> **Activity**
Produce an exact copy of all the data below, dropping every image.

───── Listed records

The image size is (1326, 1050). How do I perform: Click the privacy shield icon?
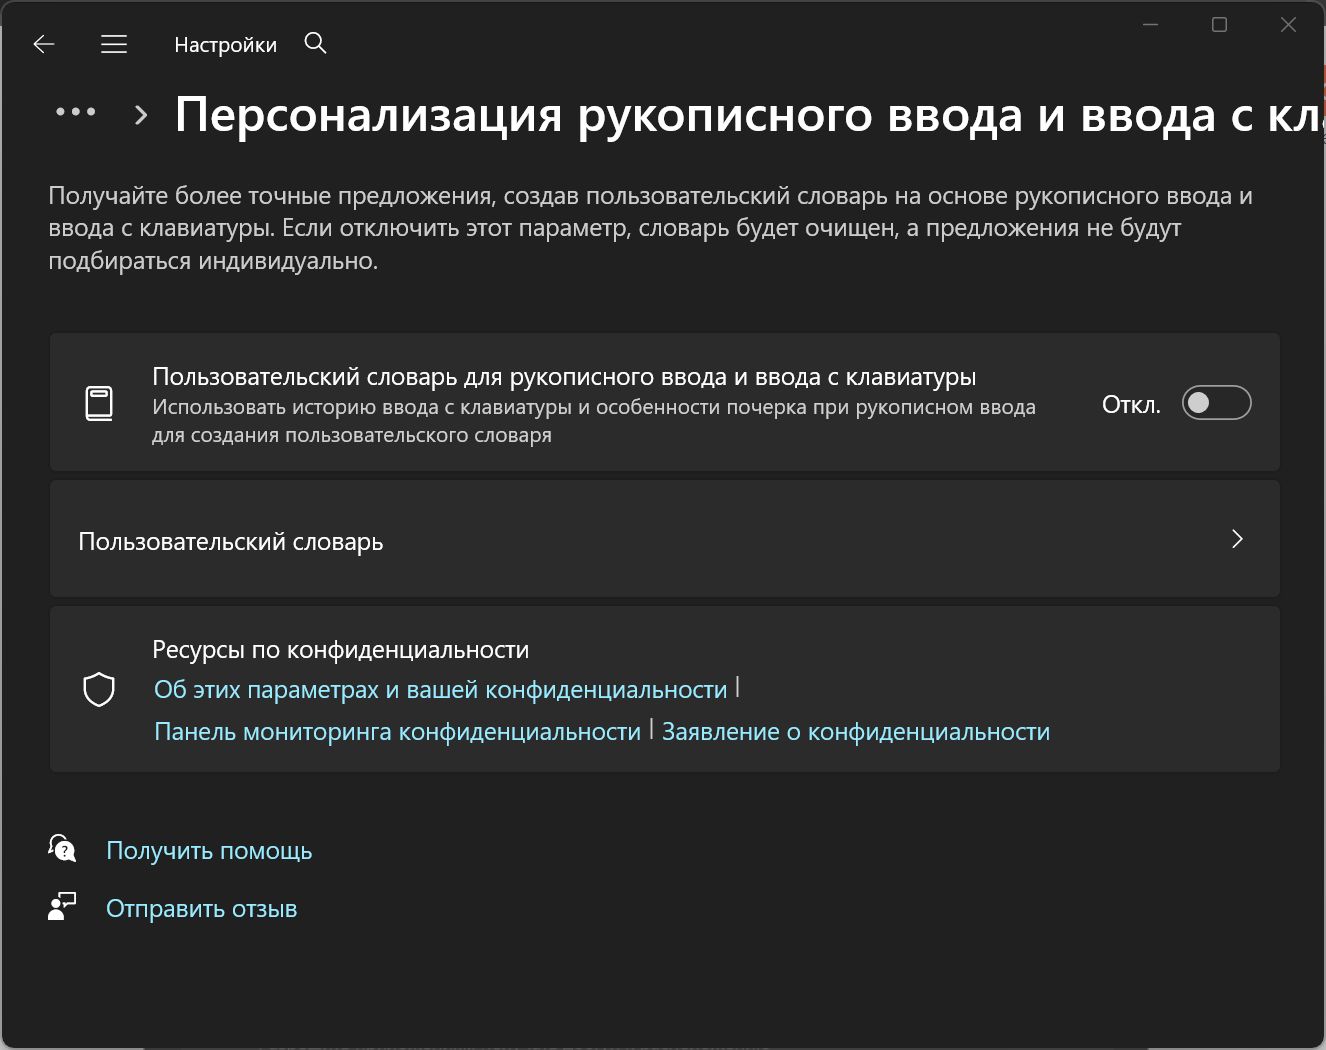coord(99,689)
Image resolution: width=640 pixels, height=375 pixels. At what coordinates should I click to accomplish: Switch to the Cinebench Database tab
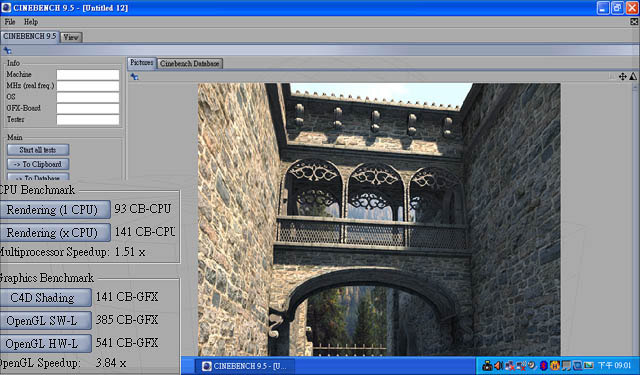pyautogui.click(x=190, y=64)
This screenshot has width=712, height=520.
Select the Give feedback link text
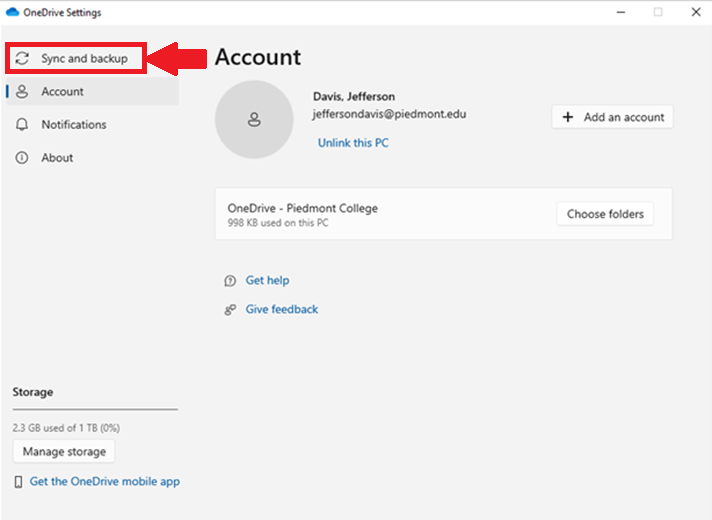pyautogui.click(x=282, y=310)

──────────

> **Response area**
The image size is (1326, 1050). How do I perform: Click the privacy shield icon?
coord(99,689)
Image resolution: width=640 pixels, height=375 pixels. At what coordinates should I click to accomplish: Switch to the Cinebench Database tab
pyautogui.click(x=190, y=64)
This screenshot has width=712, height=520.
Select the Give feedback link text
pyautogui.click(x=282, y=310)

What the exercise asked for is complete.